'''
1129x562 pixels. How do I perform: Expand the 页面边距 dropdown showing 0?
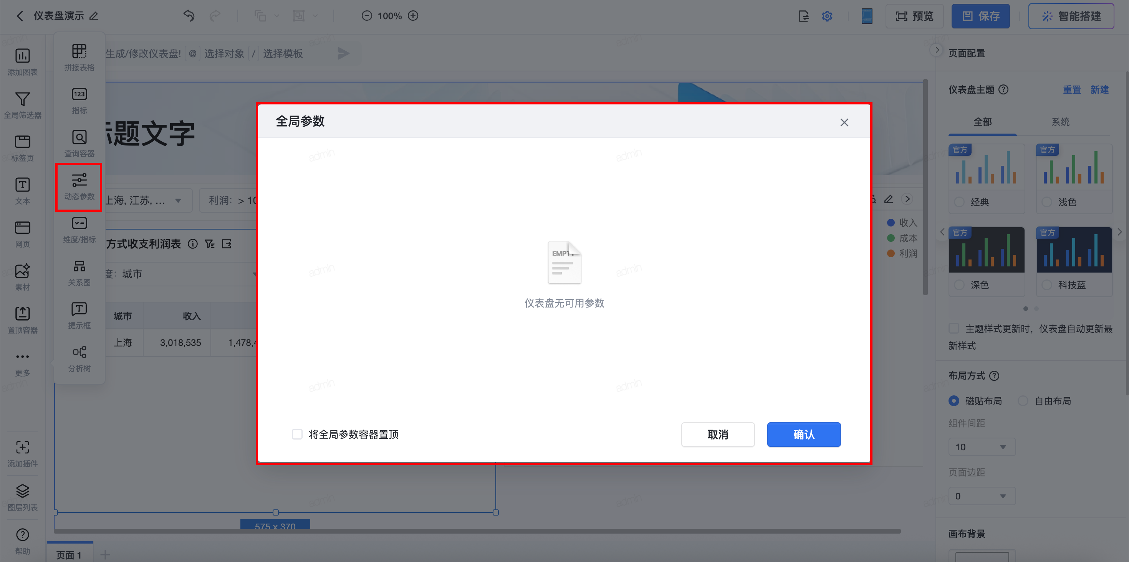pyautogui.click(x=981, y=496)
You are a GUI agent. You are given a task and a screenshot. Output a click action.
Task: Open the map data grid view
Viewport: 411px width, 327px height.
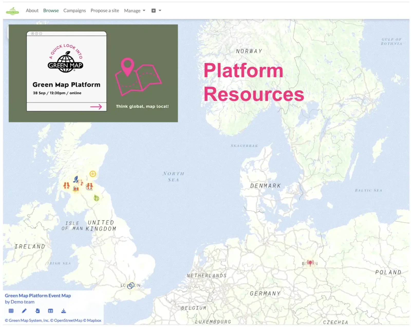click(11, 311)
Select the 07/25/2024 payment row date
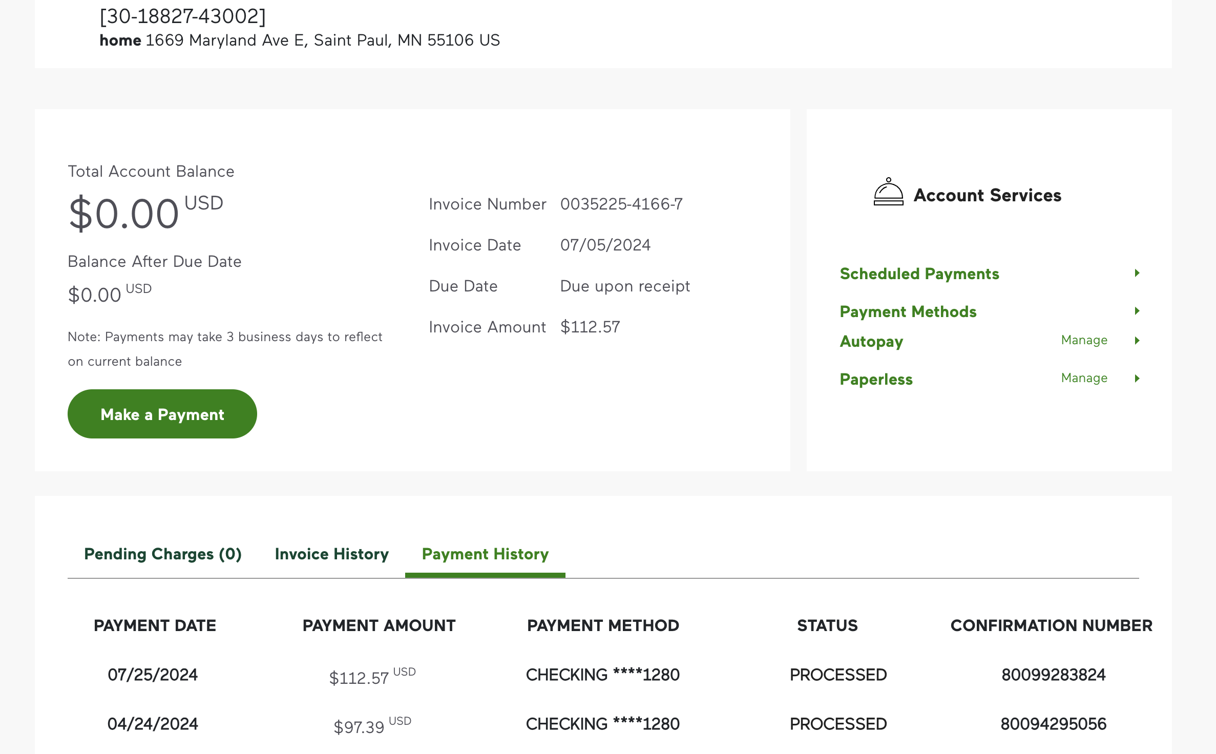Screen dimensions: 1216x754 coord(152,675)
'''
**Instructions to follow**:
What you write must match, line for line, the records from the line containing "Viewport: 411px width, 327px height." through the last line, with every picture left out.

**Response to the exercise**:
Viewport: 411px width, 327px height.
click(11, 311)
Select the 07/25/2024 payment row date
Screen dimensions: 1216x754 coord(152,675)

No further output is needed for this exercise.